Task –
Could you reproduce the lines starting with the one containing "You are a GUI" and continuing through the one containing "(x=274, y=771)", replacing each "screenshot" with "screen capture" and changing nothing else?

Material provided –
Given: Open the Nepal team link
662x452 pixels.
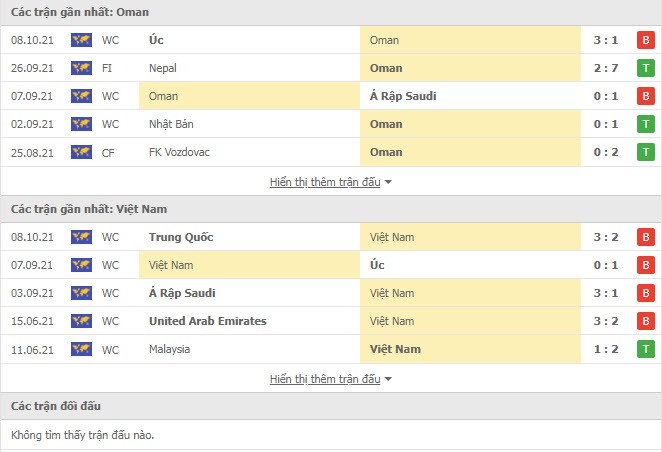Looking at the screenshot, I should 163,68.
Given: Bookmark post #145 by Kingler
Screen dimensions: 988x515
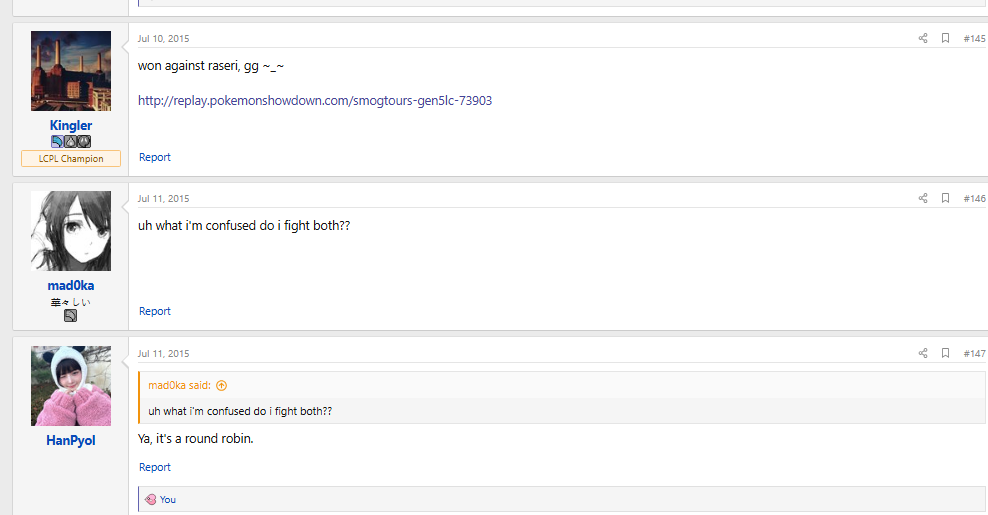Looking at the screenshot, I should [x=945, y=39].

...

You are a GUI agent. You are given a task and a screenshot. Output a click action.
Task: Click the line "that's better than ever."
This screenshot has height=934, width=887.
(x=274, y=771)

Exercise result –
You are a GUI agent. You are given a task and a screen capture. Output a click action.
Task: Click the line "that's better than ever."
This screen capture has height=934, width=887.
(x=274, y=771)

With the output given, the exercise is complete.